Detailed Description:
The text discusses the operational framework known as GenOps, which integrates MLOps principles for the effective deployment, monitoring, and management of Generative AI solutions. Below are the key components and challenges associated with GenOps:

– **Unique Challenges of Gen AI**:
– **Scale**: Managing models with billions of parameters requires specialized infrastructure.
– **Compute Demand**: High computational resources are necessary for both training and inference.
– **Safety**: It is critical to implement safeguards to protect against generating harmful content.
– **Rapid Evolution**: Gen AI models require constant updates in response to new developments.
– **Unpredictability**: The non-deterministic nature of outputs complicates validation and testing.

– **Key Capabilities of GenOps**:
– **Gen AI Experimentation and Prototyping**:
– Utilize enterprise and open-weight models for experimentation.

– **Prompts Management**:
– **Prompt Engineering**: Refining prompts for desired outputs.
– **Versioning**: Managing changes over time for prompts.
– **Enhancement**: Using LLMs to improve prompts.

– **Model Evaluation**:
– Efficient evaluation of model outputs using established metrics and user feedback.

– **Safety Protocols**:
– Implement guardrails and filters in models (e.g., Gemini) to ensure safety.

– **Fine-Tuning**:
– Adjusting pre-trained models for specific task performance using specialized datasets.

– **Deployment Strategies**:
– **Managed vs.

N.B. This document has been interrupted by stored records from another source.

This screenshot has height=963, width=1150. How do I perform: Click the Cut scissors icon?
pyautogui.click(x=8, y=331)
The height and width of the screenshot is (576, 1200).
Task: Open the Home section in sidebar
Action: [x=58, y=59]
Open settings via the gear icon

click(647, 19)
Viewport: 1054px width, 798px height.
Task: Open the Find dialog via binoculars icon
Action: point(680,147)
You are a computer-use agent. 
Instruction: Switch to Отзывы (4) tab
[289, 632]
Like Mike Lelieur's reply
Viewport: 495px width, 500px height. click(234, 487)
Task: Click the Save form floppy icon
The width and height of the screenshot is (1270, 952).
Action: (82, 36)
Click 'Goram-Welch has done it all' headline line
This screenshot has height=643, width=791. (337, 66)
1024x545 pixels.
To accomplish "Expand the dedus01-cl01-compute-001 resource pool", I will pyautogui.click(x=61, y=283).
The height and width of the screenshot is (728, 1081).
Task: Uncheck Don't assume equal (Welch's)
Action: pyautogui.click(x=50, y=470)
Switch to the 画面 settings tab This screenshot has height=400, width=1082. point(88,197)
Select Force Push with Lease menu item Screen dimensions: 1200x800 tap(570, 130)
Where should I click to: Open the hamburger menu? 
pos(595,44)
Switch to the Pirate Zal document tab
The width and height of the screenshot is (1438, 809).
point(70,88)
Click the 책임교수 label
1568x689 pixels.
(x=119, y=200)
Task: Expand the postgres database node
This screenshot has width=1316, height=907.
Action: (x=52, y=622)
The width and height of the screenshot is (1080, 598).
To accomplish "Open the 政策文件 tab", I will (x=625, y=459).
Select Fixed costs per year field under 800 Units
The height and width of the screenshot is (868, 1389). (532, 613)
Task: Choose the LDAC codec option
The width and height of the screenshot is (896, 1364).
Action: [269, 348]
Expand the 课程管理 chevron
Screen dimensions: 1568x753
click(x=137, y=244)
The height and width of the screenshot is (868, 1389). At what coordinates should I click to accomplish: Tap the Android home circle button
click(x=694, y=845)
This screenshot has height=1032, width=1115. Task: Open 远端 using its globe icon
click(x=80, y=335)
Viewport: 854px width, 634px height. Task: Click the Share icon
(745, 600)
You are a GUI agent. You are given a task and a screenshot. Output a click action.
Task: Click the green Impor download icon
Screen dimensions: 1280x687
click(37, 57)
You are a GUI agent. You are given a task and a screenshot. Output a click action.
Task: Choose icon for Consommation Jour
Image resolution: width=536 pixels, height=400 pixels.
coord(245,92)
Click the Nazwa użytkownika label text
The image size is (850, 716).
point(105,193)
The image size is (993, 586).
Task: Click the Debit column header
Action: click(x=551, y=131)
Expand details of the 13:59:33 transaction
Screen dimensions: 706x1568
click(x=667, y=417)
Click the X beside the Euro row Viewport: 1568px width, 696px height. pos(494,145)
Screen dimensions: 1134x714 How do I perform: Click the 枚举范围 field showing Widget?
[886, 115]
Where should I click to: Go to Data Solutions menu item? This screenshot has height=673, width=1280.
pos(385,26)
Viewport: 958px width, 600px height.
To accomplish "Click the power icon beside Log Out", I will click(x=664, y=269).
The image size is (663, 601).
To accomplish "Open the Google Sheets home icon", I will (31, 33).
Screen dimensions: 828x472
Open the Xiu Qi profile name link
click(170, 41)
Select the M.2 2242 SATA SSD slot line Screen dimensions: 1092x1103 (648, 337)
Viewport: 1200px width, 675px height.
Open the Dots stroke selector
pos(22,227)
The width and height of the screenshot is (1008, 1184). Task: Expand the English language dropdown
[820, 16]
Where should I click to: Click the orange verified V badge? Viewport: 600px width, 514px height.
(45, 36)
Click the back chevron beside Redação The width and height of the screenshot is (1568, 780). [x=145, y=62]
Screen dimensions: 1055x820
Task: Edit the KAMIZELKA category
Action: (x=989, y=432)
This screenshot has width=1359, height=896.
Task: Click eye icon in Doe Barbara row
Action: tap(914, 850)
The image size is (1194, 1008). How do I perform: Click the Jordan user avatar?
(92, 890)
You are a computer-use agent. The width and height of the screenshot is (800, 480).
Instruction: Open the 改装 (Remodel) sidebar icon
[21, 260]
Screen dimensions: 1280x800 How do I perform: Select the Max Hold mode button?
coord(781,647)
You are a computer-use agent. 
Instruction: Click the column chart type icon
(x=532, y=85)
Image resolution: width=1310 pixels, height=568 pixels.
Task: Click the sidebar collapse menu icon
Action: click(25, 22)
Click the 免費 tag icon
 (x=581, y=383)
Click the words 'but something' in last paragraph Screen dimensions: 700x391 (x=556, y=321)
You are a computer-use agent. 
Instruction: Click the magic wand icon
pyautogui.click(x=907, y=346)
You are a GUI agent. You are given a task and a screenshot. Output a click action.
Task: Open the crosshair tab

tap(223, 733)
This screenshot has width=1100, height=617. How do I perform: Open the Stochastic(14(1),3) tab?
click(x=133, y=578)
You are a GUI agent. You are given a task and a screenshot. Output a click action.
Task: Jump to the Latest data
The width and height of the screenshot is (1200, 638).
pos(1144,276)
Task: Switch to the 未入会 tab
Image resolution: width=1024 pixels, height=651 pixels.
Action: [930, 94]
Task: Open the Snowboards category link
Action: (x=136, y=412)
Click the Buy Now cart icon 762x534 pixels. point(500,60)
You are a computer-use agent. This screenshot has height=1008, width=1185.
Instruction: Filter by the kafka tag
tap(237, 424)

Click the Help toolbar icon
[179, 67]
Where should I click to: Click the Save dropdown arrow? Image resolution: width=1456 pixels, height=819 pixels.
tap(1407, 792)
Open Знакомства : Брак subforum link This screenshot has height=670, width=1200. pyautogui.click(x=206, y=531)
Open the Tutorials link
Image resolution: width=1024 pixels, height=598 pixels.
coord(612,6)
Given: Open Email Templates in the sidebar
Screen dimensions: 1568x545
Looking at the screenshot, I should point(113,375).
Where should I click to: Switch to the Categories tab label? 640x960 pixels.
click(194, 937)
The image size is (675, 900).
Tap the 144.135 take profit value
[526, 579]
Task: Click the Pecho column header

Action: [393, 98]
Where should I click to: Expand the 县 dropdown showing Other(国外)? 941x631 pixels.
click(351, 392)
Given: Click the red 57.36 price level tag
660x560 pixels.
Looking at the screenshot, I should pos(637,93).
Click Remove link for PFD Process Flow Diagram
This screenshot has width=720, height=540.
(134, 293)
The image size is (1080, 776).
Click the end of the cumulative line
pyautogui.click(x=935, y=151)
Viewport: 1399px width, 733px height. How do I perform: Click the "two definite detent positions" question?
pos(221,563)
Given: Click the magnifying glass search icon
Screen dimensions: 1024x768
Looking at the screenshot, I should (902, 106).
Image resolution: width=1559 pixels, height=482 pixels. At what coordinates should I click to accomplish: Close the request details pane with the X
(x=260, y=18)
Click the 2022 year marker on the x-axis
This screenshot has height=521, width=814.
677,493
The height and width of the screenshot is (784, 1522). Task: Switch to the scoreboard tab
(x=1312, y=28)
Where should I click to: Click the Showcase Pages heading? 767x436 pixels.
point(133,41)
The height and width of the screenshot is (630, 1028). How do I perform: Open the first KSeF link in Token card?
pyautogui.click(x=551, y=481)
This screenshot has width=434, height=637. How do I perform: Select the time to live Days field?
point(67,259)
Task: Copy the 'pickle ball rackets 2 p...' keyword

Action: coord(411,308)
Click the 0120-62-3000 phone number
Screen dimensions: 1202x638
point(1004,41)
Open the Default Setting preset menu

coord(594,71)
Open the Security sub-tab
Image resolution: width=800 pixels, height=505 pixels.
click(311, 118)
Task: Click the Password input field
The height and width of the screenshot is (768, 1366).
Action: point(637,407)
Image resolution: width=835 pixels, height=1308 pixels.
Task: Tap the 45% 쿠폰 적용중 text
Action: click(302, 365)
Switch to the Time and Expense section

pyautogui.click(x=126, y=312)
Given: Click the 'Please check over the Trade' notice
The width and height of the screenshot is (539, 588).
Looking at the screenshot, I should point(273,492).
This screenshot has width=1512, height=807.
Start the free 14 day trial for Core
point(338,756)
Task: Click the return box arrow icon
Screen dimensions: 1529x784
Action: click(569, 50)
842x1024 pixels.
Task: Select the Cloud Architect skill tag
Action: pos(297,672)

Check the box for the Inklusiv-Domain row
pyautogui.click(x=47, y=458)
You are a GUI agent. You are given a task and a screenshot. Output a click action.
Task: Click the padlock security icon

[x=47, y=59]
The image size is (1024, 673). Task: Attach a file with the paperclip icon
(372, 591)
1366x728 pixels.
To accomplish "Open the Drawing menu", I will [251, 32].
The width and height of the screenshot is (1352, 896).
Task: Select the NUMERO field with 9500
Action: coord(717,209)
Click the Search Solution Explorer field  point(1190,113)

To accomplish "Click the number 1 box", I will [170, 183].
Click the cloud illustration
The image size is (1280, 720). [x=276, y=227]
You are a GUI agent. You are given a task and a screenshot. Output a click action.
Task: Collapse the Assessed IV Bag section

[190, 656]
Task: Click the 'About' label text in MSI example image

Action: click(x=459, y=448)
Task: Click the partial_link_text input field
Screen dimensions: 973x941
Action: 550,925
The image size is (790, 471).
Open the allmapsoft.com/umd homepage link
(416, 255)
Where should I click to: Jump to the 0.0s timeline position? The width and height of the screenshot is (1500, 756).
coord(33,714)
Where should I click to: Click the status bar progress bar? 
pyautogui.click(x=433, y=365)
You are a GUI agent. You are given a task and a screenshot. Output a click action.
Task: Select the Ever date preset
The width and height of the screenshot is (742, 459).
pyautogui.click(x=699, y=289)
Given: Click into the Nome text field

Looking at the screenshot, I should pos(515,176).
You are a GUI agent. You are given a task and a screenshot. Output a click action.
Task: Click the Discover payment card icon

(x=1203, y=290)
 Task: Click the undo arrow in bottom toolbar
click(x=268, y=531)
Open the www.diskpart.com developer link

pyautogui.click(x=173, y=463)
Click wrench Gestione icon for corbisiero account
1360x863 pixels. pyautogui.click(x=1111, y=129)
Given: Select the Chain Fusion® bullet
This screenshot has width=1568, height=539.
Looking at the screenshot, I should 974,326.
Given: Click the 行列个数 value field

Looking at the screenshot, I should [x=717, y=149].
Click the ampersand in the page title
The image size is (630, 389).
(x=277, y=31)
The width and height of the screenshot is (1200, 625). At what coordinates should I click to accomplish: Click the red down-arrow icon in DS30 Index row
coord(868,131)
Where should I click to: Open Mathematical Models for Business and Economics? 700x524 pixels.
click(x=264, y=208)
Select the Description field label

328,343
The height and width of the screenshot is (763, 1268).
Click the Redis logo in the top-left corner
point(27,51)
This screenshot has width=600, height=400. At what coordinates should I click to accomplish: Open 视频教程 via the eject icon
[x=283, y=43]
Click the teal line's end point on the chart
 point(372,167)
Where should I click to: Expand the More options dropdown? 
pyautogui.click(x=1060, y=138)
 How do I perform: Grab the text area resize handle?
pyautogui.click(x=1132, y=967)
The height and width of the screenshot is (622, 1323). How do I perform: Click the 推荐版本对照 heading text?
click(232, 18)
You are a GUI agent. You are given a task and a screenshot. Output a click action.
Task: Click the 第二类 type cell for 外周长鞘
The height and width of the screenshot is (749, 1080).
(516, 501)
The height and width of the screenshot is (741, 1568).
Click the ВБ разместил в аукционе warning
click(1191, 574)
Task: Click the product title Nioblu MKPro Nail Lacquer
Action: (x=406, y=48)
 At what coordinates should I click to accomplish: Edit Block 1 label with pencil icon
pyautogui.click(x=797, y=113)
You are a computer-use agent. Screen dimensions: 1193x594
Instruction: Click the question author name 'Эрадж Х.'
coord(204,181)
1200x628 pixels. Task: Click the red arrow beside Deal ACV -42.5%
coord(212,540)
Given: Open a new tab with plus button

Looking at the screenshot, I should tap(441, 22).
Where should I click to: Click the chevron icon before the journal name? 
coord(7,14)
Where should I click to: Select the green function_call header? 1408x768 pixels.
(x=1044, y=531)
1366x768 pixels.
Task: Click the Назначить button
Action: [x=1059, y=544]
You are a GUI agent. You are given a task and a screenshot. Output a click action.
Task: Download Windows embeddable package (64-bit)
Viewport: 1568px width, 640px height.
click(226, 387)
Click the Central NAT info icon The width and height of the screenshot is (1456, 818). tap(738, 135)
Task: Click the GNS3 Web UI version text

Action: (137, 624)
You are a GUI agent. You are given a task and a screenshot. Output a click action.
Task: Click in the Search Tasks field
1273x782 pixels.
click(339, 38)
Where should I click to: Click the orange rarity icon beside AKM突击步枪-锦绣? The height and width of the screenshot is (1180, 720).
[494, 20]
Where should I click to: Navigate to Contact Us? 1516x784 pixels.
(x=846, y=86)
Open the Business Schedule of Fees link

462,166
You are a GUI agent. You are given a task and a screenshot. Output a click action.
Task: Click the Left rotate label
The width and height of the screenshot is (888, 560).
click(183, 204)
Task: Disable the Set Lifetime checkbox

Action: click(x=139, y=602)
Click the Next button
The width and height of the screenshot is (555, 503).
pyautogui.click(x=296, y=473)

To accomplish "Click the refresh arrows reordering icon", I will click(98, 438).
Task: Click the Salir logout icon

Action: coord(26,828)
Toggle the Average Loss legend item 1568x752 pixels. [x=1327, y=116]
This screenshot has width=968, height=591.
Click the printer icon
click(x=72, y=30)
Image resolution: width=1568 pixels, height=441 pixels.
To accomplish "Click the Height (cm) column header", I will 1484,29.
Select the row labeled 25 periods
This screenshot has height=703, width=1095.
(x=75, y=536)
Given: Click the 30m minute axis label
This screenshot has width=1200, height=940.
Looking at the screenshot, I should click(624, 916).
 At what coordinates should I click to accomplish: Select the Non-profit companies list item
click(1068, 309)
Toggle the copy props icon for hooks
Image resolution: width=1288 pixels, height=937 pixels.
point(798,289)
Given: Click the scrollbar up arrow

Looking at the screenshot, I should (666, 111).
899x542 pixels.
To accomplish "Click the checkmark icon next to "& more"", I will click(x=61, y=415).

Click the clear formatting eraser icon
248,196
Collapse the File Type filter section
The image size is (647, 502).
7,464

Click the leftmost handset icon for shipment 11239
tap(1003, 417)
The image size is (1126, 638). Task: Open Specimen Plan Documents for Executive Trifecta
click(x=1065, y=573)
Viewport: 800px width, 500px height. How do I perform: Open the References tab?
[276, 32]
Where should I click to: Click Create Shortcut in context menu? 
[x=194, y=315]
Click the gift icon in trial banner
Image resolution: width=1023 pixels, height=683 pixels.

Deployable Models**: Differentiating between models that require deployment and those that can work via managed APIs.

– **Monitoring and Continuous Improvement**:
– Continuous assessment of deployed models using real-time performance metrics to ensure they align with business objectives.

– **Security and Compliance Considerations**:
– Emphasizing the need for robust security measures and compliance with regulations during deployment and operation of Gen AI systems.

The article further illustrates how GenOps can be implemented within platforms like Google Cloud, showcasing tools and methodologies for experimentation, deployment, and real-time monitoring of Generative AI models. This is vital for professionals in the fields of security, compliance, and AI technology to ensure that they are not only leveraging these advanced technologies effectively but also doing so in a secure and compliant manner. The integration of security and governance into GenOps practices ensures protection against unauthorized access and promotes adherence to relevant regulations, making it of utmost importance for the sustainability of AI deployments.